[Start SOURCE RECORDS]

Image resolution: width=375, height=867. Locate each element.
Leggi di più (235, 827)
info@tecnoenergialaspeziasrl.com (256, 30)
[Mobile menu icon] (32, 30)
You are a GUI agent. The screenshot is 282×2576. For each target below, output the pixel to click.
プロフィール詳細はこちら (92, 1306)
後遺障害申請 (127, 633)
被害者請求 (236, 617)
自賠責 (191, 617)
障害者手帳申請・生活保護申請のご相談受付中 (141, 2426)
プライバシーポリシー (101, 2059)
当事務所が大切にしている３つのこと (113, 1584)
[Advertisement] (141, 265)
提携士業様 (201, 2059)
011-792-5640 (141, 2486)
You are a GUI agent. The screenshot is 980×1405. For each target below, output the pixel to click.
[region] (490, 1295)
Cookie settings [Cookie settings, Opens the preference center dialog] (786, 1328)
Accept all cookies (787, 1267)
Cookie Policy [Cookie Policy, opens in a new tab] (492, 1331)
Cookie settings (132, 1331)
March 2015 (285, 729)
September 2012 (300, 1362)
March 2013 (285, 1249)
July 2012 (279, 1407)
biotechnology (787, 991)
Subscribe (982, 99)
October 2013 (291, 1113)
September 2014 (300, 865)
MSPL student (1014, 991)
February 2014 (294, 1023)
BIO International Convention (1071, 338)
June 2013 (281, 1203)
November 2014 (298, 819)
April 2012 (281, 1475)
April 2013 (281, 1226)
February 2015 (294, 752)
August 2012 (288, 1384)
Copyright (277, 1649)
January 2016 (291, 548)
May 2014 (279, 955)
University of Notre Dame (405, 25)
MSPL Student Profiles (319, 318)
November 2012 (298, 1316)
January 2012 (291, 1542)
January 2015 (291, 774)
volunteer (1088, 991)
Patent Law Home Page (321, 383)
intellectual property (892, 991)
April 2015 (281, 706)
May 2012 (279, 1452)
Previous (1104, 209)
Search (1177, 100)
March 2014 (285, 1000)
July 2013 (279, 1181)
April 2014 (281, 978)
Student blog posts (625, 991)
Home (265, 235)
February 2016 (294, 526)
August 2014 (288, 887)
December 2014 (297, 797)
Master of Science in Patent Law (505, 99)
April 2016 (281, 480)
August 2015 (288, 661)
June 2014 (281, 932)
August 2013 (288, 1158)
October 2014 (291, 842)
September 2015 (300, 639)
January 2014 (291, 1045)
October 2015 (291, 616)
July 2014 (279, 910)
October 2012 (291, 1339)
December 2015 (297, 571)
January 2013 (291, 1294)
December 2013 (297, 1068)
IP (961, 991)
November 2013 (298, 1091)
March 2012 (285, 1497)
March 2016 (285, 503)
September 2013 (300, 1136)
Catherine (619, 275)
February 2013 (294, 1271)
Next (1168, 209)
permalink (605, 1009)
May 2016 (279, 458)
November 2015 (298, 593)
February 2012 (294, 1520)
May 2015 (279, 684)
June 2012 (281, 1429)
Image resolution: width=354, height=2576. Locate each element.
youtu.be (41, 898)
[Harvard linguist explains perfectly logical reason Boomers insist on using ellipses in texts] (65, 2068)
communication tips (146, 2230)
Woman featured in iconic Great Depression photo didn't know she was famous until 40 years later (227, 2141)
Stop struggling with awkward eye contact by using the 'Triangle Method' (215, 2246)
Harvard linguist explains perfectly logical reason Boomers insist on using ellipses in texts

[End SOURCE RECORDS]

** WORK TO DO **
Starting at the line that contains "[Mobile menu icon] (32, 30)" and stopping after the line that contains "プライバシーポリシー (101, 2059)", copy those lines of the listing word for word, with no changes.

** FINISHED EXERCISE **
[Mobile menu icon] (32, 30)
You are a GUI agent. The screenshot is 282×2576. For each target below, output the pixel to click.
プロフィール詳細はこちら (92, 1306)
後遺障害申請 (127, 633)
被害者請求 (236, 617)
自賠責 (191, 617)
障害者手帳申請・生活保護申請のご相談受付中 (141, 2426)
プライバシーポリシー (101, 2059)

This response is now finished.